Organizations often make purchases at unreasonably high prices, because they do not have enough time and tools to calculate the correct cost and find profitable offers. Softline digital has developed a service to identify the fair price of goods and automated search for suitable tenders.
- What is the service for?
- What is meant by justice?
- Search methodology
- How does the model understand the tender descriptions?
- For whom?
What is the service for?
When a customer company announces a tender, it is interested in choosing a supplier with the best conditions for itself. Usually, auditors are engaged in the search for suitable tenders, who manually review and evaluate the terms and cost of purchases. Sometimes, in order to choose one suitable tender, you have to spend several working days, despite the fact that new offers appear hourly.
The service helps auditors instantly analyze all available tenders for whether the purchase price is overstated in them. Thus, the business saves the working time of employees and can direct it to more intelligent tasks, and also increases the efficiency of the search, and hence the chances of a profitable deal.
What is meant by justice?
I magine that you need to purchase ballpoint pens for a company. Based on the data of marketplaces, a fair price can be called a range from 5 to 15 rubles, if you are interested in ordinary pens.
Hundreds of offers for the supply of pens can be found on tender sites, but in some of them the price per piece can exceed even 150 rubles, which is obviously not a fair price.
Nevertheless, state organizations often do not set marginal prices and do not have recommendations for calculating the regulatory cost of purchases.

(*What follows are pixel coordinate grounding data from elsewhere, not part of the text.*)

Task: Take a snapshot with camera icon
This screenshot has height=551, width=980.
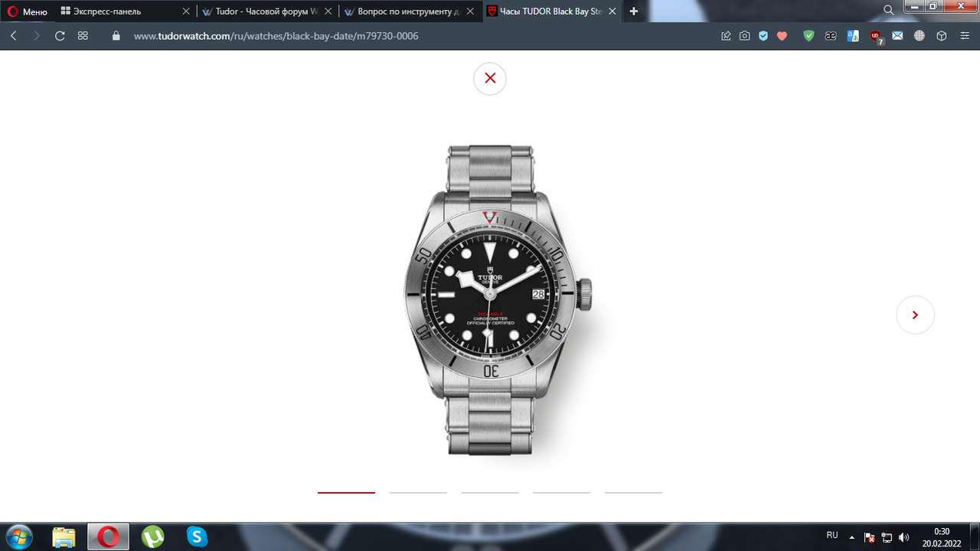Action: [x=744, y=36]
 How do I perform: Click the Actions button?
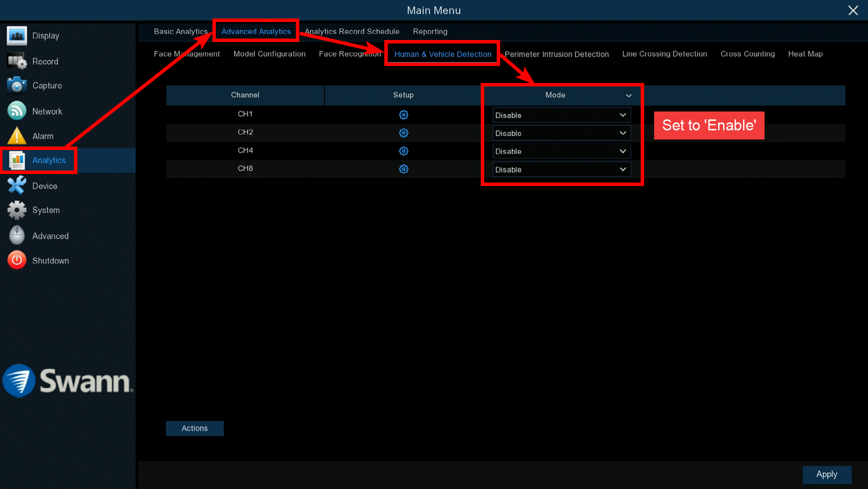point(194,428)
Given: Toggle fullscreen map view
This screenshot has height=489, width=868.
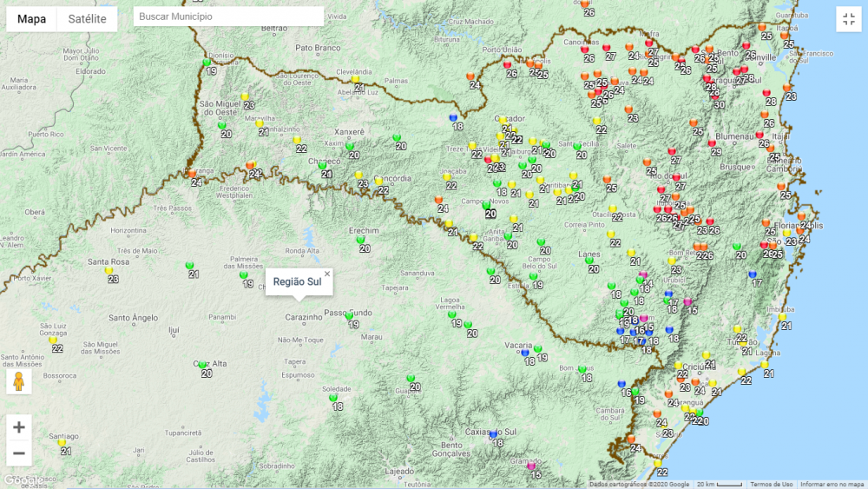Looking at the screenshot, I should (x=848, y=19).
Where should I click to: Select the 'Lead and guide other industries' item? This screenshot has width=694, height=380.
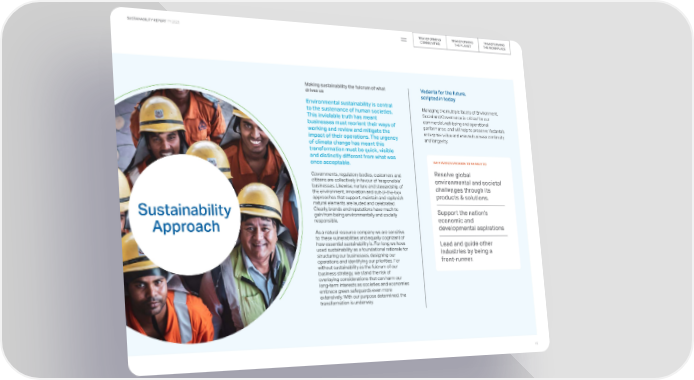(467, 251)
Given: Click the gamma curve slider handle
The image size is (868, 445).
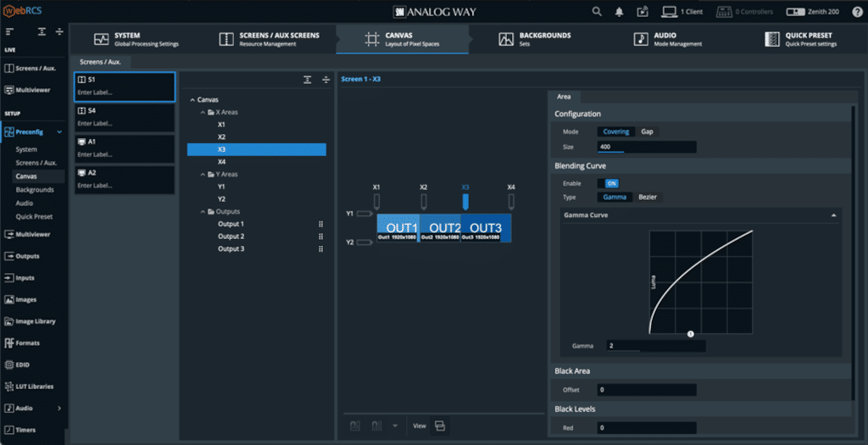Looking at the screenshot, I should (690, 334).
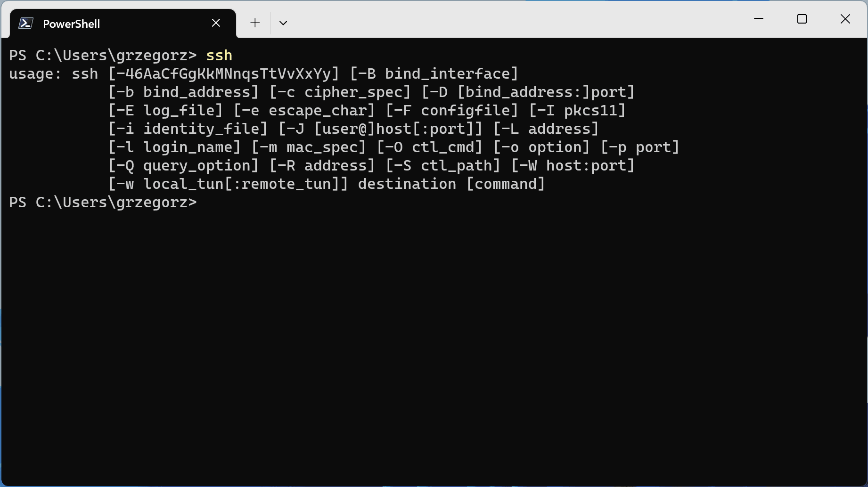868x487 pixels.
Task: Click the minimize window icon
Action: point(758,19)
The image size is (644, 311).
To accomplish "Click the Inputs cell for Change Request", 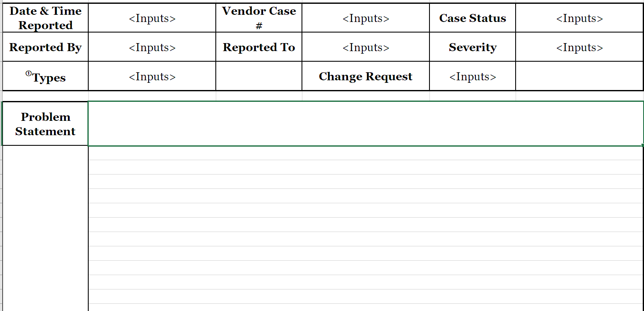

As a result, goods are purchased at incorrect prices and in large quantities, simply because there is no liability to overestimate them.
Methodology for determining the fair price
The service developed by Softline Digital collects information from two types of sources: the tender site and marketplaces. The goods appear in the form of text descriptions: lot names, amounts, dates, purchase codes. In addition, attached documents can be analyzed additionally: scans, Word, Excel, PDF documents. They are fed to a neural network, pre-trained in the Russian text corpus, and turn into a vector description of a product, a set of numbers that will be unique for each product.
To make a forecast for a product, a quantile regression model is used, it predicts the price of a product from its vector description. With its help, you can get not just one number, but a range of numbers. For example, when determining an adequate purchase price for a ballpoint pen, it is not necessary to look for offers where it will cost strictly 10 rubles.
Depending on the market situation and analyzing all offers, the model offers a price range that, according to its calculations, will be adequate.
If the price does not lie in this range, then it is overstated or underestimated critically, which means that the companies that offer it are most likely not suitable. The result of the analysis is formulated as:
- The purchase is irrelevant;
- The purchase is relevant, the relevance rank is assigned;
- Manual verification is required (insufficient data, low confidence assessment, unreadable documents).
How does the model understand the tender descriptions?
To date, neural networks of the transformer family are popular in data science. They cope well with the tasks of text analytics, text generation and summarization. By turning words into vector descriptions, creating dictionaries of neural networks and building a logical sequence, they recognize not only words, but also whole phrases, accurately reading semantics.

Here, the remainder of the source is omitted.